Dans la fabrication des lois, et on l’a vu avec la loi AGEC (anti gaspillage et économie circulaire) comme Climat et Résilience, les industriels concernés ne sont pas sollicités et les outils ou solutions pour répondre aux préconisations sont supposés exister : il suffit souvent d’un article dans la presse évoquant une invention géniale pour en faire foi . Les intentions généreuses des textes butent sur les réalités et les dérogations dans les décrets prennent alors plusieurs pages …en attendant beaucoup d’autres comme on l’a vu avec le plastique à usage unique : on avait oublié le secteur médical sauvé par le plastique jetable depuis des décennies ! Si on interdit il faut s’assurer que l’on peut rendre le même service à un prix comparable avec quelque chose de correct pour l’objectif visé. La voiture électrique est plus chère que la voiture à moteur thermique, elle pollue moins les villes, mais son empreinte carbone dépend de beaucoup de facteurs qui ne conduit pas universellement à la préférer. Il faut en être conscient lors de la discussion des textes, pour cela il faut poser des questions et étudier les réponses !

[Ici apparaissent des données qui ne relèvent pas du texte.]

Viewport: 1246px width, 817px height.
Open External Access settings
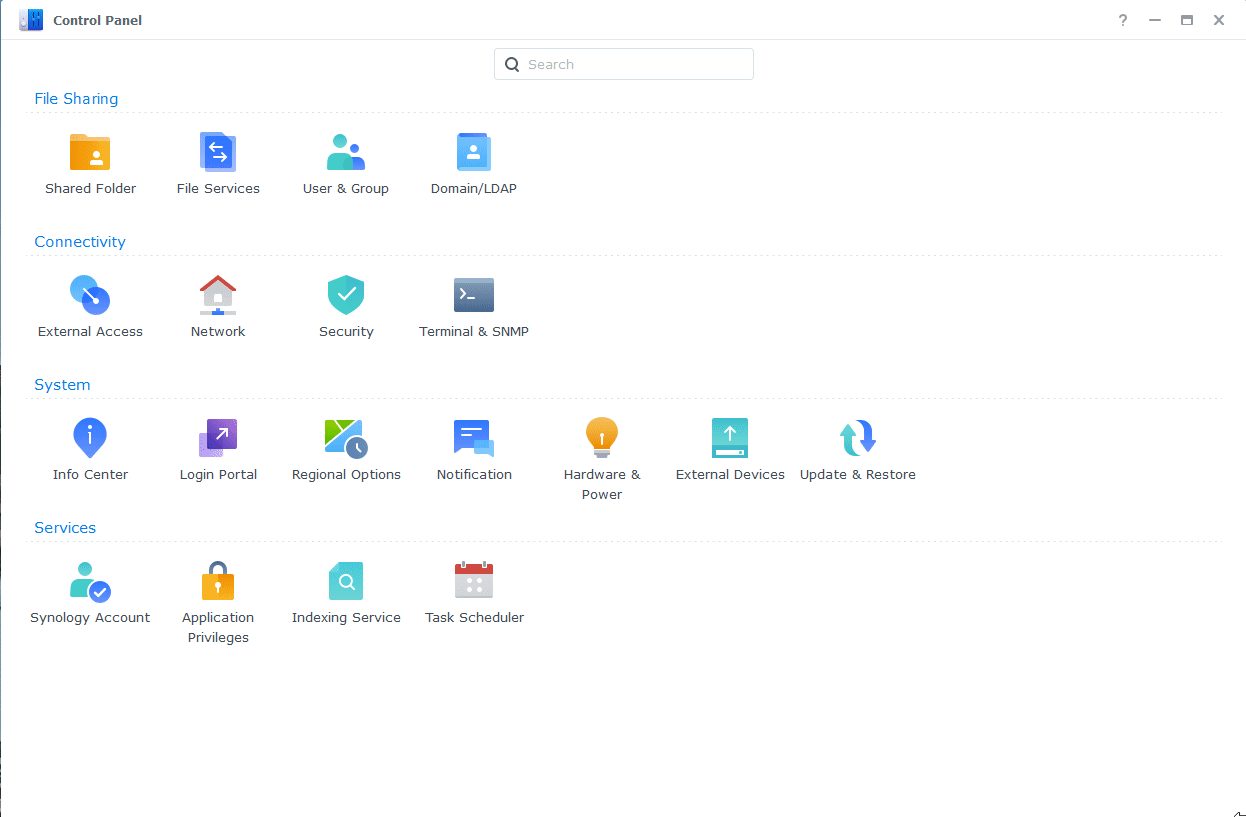(x=90, y=296)
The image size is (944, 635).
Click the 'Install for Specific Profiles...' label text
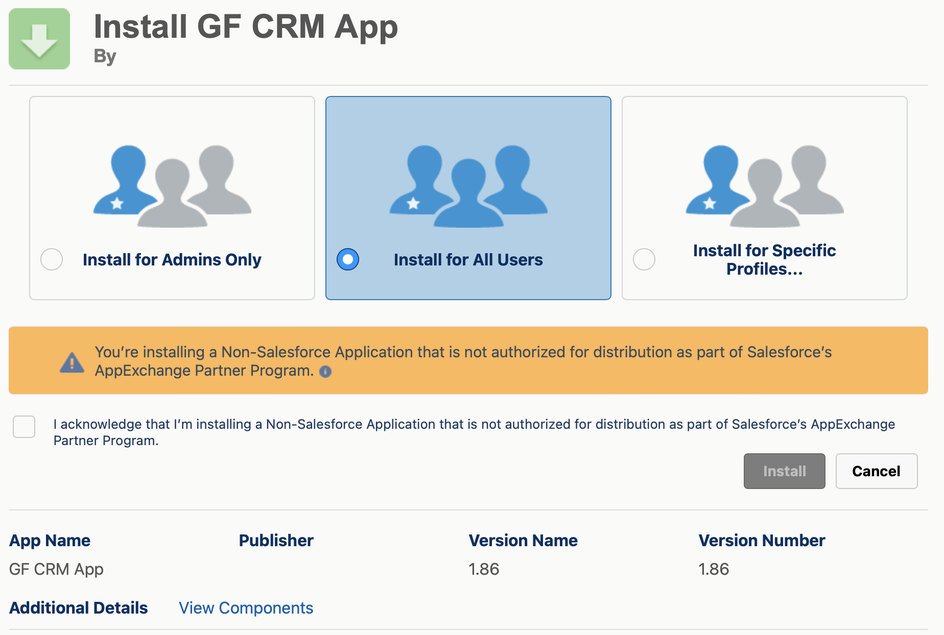(764, 260)
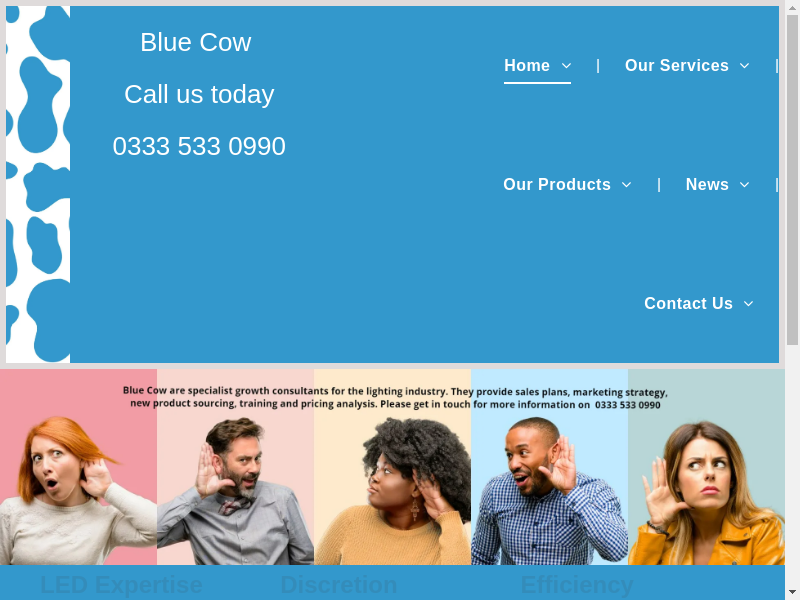Expand the Contact Us chevron
This screenshot has height=600, width=800.
click(748, 304)
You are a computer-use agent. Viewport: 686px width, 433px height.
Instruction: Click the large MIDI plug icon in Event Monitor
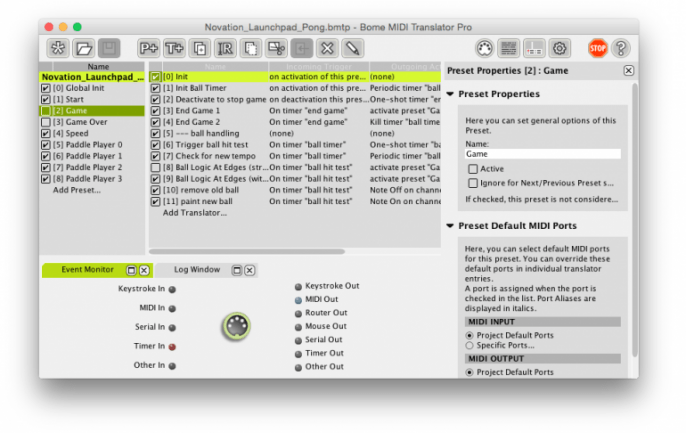tap(236, 326)
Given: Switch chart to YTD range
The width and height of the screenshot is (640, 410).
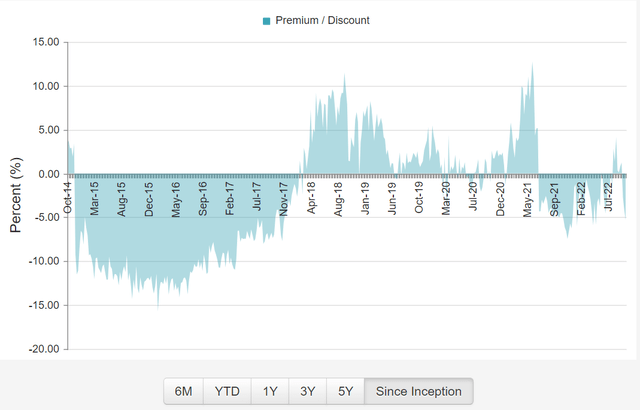Looking at the screenshot, I should coord(227,392).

Mais après avoir rédigé les lois, les administrations préparent les décrets d’application, elles sont là pour s’assurer de la pertinence des outils pour les professionnels touchés. Ce travail n’est plus fait de manière neutre, il est dans les mains de militants qui veulent forcer la réalité et qui considèrent que la science et la technique vont évoluer rapidement dans le sens de leur idéologie . Cela peut arriver effectivement, mais ce n’est pas garanti : c’est ce que nous sommes en train de vivre en ce moment dans un grand nombre de nos entreprises ! Nous n’avons pas les réponses aux questions posées, nous ne pouvons pas rester en vie tout en satisfaisant la loi et ses décrets. Il nous faut donc revenir à une administration bienveillante qui accepte les réalités, qui discute de solutions pas forcément optimalesmais qui vont dans le bon sens de la protection de l’environnement. Avant tout il faut respecter le patron de PME, ce n’est pas un ennemi du progrès, ni de l’environnement, il ne veut pas le malheur de son personnel , ni de ses voisins, il ne cherche pas à polluer ni à faire du bruit, il n’est pas le « méchant » des westerns, il cherche à développer son entreprise en respectant les lois et règlements mais si on ne lui propose pas les outils dans des conditions financières acceptables et des délais corrects, il ne peut rien faire d’autre que se préparer à l’exil ! Il n’a pas à sa disposition un spécialiste lecteur de tous les textes, il n’a personne pour se mettre au courant jour après jour des modifications règlementaires d’un code de l’environnement devenu en quelques années complètement indigeste. Recevoir une lettre lui disant qu’il ne satisfait pas à l’article L. 511-1 du Code de l’Environnement le 18 Aout 2022 avec une mise en demeure et un projet d’arrêté préfectoralest inadapté à son mode de fonctionnement. Son entreprise est au service de l’économie française, elle ne s’oppose pas au fonctionnement du pays, elle en fait partie et si elle contrevient aux lois un travail d’explication et de discussion est impératif. L’administration n’est pas là pour faire disparaitre les entreprises mais pour leur créer un environnement favorable pour qu’elles se multiplient. Les chefs d’entreprises ne sont pas des gêneurs mais, au contraire ceux qui permettent l’essor économique et, accessoirement, ceux qui paient des impôts pour disposer d’administrations.

Certaines grandes entreprises n’ont pas hésité à déménager, la plupart des petites et moyennes n’ont ni cette volonté, ni ce désir, ni les moyens de le faire, respectons les, elles forment l’essentiel du tissu économique et social du pays, ce sont elles qui créent de l’emploi dans tout notre territoire.